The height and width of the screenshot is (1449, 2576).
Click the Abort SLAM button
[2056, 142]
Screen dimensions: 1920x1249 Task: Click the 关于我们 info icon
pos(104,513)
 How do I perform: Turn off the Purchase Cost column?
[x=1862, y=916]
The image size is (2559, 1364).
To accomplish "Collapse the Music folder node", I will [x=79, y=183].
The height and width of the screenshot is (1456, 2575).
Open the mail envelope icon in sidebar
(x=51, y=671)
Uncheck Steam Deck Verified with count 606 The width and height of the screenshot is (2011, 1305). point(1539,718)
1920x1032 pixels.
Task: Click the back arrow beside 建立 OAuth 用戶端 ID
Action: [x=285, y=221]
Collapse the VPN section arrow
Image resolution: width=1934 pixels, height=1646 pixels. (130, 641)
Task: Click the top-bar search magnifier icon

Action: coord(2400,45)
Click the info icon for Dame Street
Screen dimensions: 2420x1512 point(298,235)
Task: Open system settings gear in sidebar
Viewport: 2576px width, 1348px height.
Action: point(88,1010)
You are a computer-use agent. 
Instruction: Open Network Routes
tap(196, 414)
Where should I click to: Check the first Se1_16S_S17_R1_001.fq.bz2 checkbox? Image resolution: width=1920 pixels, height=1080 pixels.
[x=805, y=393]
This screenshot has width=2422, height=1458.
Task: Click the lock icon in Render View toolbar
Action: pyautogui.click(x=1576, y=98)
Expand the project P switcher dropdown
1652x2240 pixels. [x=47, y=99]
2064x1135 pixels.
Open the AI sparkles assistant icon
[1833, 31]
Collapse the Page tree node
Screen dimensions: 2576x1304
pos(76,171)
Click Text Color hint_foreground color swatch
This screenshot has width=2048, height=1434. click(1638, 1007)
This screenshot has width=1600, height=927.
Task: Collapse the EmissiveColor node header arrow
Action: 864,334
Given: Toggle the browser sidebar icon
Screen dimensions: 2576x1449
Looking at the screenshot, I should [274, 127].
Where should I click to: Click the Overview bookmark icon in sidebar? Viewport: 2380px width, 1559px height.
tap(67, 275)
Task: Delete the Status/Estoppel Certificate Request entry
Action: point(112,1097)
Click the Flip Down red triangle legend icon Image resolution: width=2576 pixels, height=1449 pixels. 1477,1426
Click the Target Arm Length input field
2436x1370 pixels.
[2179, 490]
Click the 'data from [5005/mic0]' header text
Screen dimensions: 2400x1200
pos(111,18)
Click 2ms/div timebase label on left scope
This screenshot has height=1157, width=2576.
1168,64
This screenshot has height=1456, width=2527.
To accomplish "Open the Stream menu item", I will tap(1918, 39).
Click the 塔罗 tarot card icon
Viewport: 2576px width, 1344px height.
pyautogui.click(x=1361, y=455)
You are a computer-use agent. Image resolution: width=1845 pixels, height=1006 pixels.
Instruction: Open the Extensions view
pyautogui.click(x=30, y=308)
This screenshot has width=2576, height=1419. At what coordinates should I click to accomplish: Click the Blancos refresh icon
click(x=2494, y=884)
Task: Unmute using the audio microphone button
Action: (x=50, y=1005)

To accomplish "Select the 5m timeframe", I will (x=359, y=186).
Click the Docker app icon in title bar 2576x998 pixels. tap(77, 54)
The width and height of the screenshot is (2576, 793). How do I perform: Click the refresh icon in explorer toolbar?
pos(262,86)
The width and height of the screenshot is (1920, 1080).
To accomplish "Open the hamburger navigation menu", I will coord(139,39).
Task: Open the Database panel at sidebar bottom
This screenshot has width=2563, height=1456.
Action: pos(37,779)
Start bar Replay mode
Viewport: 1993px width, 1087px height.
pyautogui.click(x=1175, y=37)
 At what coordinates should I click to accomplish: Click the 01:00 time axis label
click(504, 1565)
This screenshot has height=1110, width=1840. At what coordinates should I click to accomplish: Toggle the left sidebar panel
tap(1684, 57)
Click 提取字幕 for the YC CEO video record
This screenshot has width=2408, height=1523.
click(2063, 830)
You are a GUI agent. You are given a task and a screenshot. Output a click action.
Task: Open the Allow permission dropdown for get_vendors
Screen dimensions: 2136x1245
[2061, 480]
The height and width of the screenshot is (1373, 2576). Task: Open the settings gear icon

WHAT YOU SHOULD DO -> Your answer must be the line holding "The width and height of the screenshot is (1920, 1080)." and every later line of the entries above, written out exactly, and nothing else.

RESULT OF THE EXERCISE ->
The width and height of the screenshot is (1920, 1080).
To accomplish "Open the hamburger navigation menu", I will coord(139,39).
Task: Open the Database panel at sidebar bottom
This screenshot has width=2563, height=1456.
Action: pos(37,779)
Start bar Replay mode
Viewport: 1993px width, 1087px height.
pyautogui.click(x=1175, y=37)
 At what coordinates should I click to accomplish: Click the 01:00 time axis label
click(504, 1565)
This screenshot has height=1110, width=1840. At what coordinates should I click to accomplish: Toggle the left sidebar panel
tap(1684, 57)
Click 提取字幕 for the YC CEO video record
This screenshot has width=2408, height=1523.
click(2063, 830)
You are a GUI agent. You are given a task and a screenshot. Output a click action.
Task: Open the Allow permission dropdown for get_vendors
Screen dimensions: 2136x1245
[2061, 480]
The height and width of the screenshot is (1373, 2576). Task: Open the settings gear icon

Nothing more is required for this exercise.